Вот только глаза Чонгука выдают. Они не улыбаются.

— Я потом тебе все расскажу, — говорит Хосок, погладив омегу по коленке и слегка улыбнувшись. Юнги настороженно смотрит на Чона и вздыхает, пожав плечами. Как бы Хосок не хотел, чтобы Юнги не расстраивался из-за Тэхена, омега все равно рано или поздно узнает. Но лучше не сейчас. И так слишком многое случилось за последние сутки. — Что думаешь об имени, которое Чонгук придумал? — спрашивает Чон, вскинув брови.

— Не знаю, я сам даже и не думал, как назвал бы его, — задумчиво выпячивает губу Юнги, подняв взгляд к потолку. — Санджин... — тянет он, пробуя имя на вкус, смакуя каждый звук, а после переводит взгляд на Хосока и улыбается, быстро кивнув. — Мне нравится. Пусть будет Санджин.

— Ну привет, Санджин-и, — с улыбкой говорит Хосок, присаживаясь перед Юнги и ласково поглаживая его животик ладонью. Омега тепло улыбается и кладет свою ладонь поверх хосоковой, переплетая с ним пальцы. — Готов познакомиться со своим отцом?

Чонгук спускается на первый этаж, сунув в карман ветровки телефон после короткого разговора с человеком, которому назначил встречу в дыре. Он проходит мимо регистрационной стойки и случайно сталкивается взглядом с омегой, который когда-то давно, словно в прошлой жизни, был его сообщником в похищении Тэхена с больницы. Это воспоминание сразу же проносится перед глазами, болезненно кольнув сердце подобно тысяче иголок. Тогда Чонгук излучал счастье, весь сиял и покидал больницу с фейерверками в глазах, держа на руках того, чье имя теперь служит для него триггером, механизмом, способным по щелчку пальцев прорвать дамбу, удерживающую все чувства, что связаны с этим омегой, среди которых начала преобладать вина, ночами съедающая альфу медленно и мучительно.

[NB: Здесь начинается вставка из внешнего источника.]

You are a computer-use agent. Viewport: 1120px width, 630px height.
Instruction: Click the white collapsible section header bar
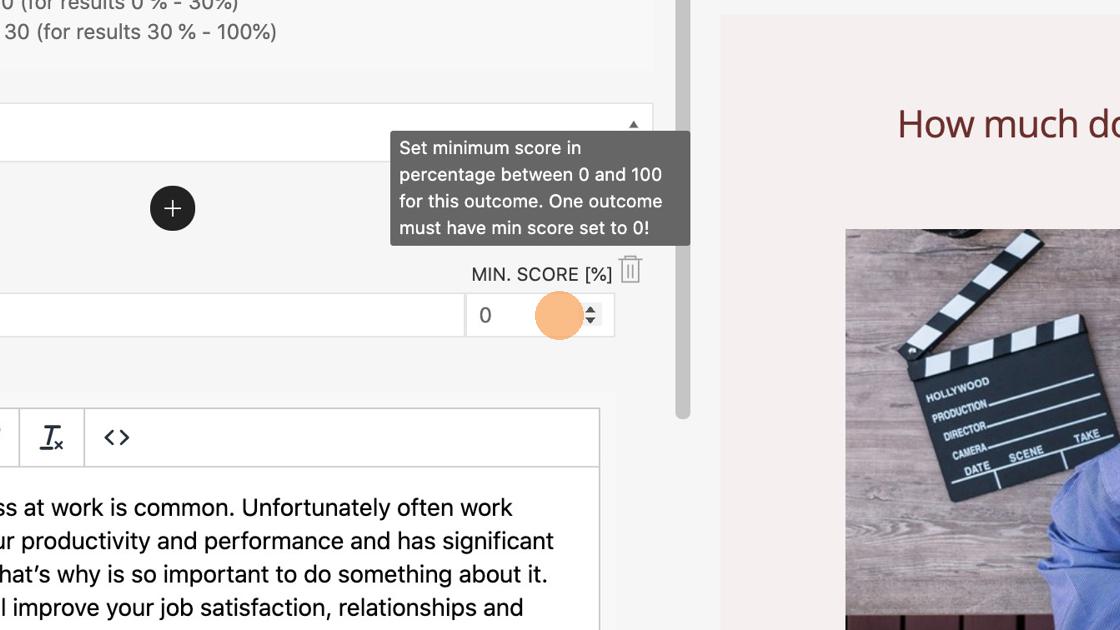300,132
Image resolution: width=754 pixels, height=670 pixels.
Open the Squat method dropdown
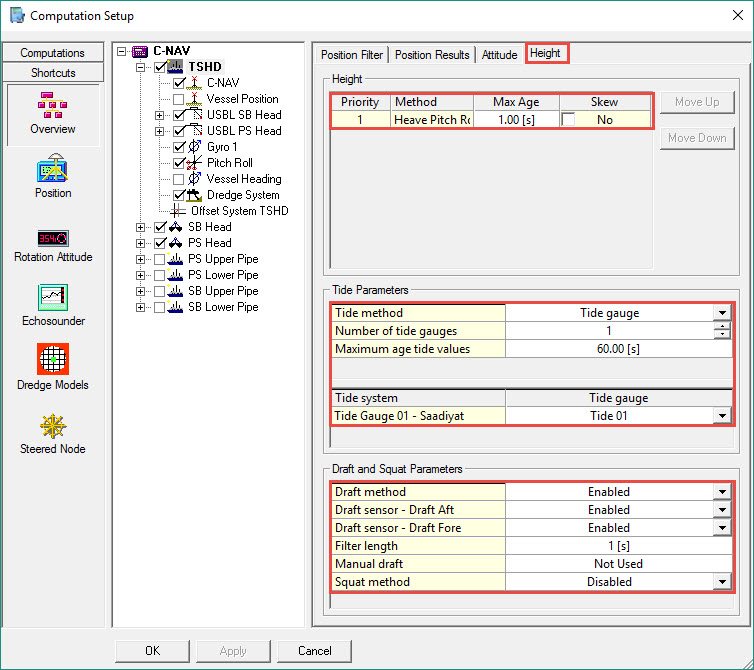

Сон не помогает, он просто не приходит, как будто наказание за неконтролируемость, за совершенную ошибку. Чонгук десятками сигарет прокоптил всю квартиру. В их едком густом тумане не видно ничего, и мысли в нем тонут, свободно плывут, ослепшие и не способные увидеть дорогу к сознанию альфы, чтобы снова и снова его убивать подобно дозам яда, равномерно вводимым в вену с четкой периодичностью. Утром и вечером. А дозы большие, смертельные, но почему-то не убивают, а заставляют биться в агонии, выгибаться, сгибаться, ломаться в муках. Чонгук думает, что может контролировать процесс погребения прошлого, но это всего лишь видимость, потому что в реальности все давно уже усыпано его собственным прахом.

Ни черта он не контролирует, только хуже становится. Чонгук каждый раз собирает себя по новой, как будто с утра одевается, так и таскается весь день, одетый в образ пережившего бурю и вновь счастливого человека. И даже не счастливого, а хотя бы просто нормального. Просто выжившего (чудом). А что внутри, уже неважно.

Он так и проходит мимо знакомого омеги, словно не видел никогда прежде, и выходит на улицу, втянув в себя свежий ночной воздух и потянувшись к карману за пачкой сигарет.

К концу дня становится совсем паршиво, и без курева не прожить.